En el barco conviven las tres clases, esas clases jerarquizadas por el dinero, por la cantidad de dinero que cuesta el pasaje, la comida, las literas, todo es distinto, y sin embargo, para mi papá es casi lo mismo, al fin subía y bajaba, tenía acceso a todo, a la gente, a la comida, y hasta al aire.

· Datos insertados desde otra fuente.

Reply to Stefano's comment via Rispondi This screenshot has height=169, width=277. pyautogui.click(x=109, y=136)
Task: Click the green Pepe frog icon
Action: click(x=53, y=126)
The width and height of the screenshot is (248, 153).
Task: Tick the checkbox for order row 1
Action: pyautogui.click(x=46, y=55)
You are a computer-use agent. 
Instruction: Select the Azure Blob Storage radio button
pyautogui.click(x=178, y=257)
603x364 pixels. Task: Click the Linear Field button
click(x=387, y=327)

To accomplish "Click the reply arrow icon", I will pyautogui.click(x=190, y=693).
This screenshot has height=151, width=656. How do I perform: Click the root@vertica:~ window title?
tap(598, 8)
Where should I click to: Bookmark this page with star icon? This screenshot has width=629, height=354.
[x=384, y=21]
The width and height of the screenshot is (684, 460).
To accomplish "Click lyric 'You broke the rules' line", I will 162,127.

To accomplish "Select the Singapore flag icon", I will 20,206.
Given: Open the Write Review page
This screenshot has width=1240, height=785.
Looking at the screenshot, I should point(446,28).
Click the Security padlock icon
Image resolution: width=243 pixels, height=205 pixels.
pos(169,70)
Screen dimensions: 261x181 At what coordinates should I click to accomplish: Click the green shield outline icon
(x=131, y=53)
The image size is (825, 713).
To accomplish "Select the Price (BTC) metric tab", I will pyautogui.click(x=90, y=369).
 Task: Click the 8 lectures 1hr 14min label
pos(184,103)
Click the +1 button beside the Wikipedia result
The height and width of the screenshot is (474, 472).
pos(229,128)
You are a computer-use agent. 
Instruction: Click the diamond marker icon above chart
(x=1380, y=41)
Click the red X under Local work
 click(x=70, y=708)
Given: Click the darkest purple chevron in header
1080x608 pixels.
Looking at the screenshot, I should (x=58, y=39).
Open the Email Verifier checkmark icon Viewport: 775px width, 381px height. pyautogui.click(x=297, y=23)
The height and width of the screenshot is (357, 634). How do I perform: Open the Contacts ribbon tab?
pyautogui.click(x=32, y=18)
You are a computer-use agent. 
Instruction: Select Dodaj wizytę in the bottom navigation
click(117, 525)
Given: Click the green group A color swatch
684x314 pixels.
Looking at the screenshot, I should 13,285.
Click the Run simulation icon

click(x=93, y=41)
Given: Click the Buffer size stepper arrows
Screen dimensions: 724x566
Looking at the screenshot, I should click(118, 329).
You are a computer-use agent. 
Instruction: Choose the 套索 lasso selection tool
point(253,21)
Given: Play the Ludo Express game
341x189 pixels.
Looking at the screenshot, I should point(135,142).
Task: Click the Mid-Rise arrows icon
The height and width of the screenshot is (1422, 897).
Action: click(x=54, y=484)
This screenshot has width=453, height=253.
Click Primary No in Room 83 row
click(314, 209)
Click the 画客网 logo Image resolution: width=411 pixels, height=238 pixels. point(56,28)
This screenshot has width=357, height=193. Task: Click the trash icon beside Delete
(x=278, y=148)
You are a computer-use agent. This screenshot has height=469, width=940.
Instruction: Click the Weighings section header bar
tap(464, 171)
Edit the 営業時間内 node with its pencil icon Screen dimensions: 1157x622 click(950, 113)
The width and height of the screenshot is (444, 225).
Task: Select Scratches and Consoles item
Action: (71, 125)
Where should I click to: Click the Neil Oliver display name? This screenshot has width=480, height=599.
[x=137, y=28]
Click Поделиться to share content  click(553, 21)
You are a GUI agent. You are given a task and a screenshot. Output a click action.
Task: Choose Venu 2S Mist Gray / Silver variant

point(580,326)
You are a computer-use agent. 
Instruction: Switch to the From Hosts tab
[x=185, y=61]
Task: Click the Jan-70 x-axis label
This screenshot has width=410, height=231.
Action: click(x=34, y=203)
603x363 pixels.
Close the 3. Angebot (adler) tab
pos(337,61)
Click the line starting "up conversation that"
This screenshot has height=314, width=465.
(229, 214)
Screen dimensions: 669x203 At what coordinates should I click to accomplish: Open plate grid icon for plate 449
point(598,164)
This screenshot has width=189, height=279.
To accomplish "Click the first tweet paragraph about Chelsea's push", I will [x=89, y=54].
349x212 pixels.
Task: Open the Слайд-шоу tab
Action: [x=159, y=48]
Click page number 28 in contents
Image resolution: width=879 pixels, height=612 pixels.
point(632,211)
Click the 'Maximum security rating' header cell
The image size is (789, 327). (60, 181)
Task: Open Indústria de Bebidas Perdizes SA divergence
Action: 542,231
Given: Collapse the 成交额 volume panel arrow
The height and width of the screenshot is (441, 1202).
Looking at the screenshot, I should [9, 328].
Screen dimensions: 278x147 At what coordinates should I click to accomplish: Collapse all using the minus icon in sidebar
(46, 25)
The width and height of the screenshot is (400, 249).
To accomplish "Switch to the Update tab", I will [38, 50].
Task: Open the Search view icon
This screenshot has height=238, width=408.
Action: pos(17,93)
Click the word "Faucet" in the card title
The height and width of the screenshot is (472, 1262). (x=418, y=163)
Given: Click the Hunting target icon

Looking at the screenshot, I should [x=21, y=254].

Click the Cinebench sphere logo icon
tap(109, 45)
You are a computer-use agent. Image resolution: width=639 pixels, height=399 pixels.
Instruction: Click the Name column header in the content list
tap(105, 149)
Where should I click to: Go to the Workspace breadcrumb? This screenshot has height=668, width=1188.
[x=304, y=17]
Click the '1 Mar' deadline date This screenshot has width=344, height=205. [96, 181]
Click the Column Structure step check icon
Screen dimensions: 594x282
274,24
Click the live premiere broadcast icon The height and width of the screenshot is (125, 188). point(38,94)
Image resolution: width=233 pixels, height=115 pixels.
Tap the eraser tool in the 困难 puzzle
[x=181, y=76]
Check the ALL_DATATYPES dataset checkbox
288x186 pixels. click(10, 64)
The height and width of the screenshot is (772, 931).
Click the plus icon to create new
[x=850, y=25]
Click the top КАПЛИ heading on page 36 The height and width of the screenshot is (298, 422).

Margo Glantz se ha despojado de los roles tradicionales adoptándolos a ambos: saltando constantemente del uno al otro. Como su padre, Glantz ha tenido en su espléndida vida acceso a todo y a todos: a los países más ricos y, también, a los más remotos, sin olvidarse de los barrios más cercanos y miserables. Pero esta viajera incansable también ha visitado a las monjas de la colonia y a los escritores de la onda, a Sor Juana y a Princeton, a los cargos públicos más encumbrados y a Augusto Monterroso, a Sergio Pitol y a las blusas venecianas, a los vinos franceses y a Carlos Monsiváis. La lista sería interminable porque el subir y bajar de Margo es, felizmente, interminable. No obstante, sus brazos abiertos no se parecen en nada a esa forma de la cobardía que empieza en la no selectividad, y pronto acaba en la indiferencia. Como su madre, Margo también ha aprendido, mientras sube y baja, a resistir: resistir el tedio de los lugares comunes tanto como las puertas cerradas de la diversa intolerancia y su contraparte, la razón arrogante de los poderosos y de los que no lo son tanto pero tienen demasiado miedo.

Por eso, las piezas de este rompecabezas acaban encajando: Margo es una de nuestras más imprescindibles testigos, un testigo con varias lenguas inteligentes y, a veces, convenientemente pérfidas, pero que reposan sobre muchas manos generosas, infinitamente generosas.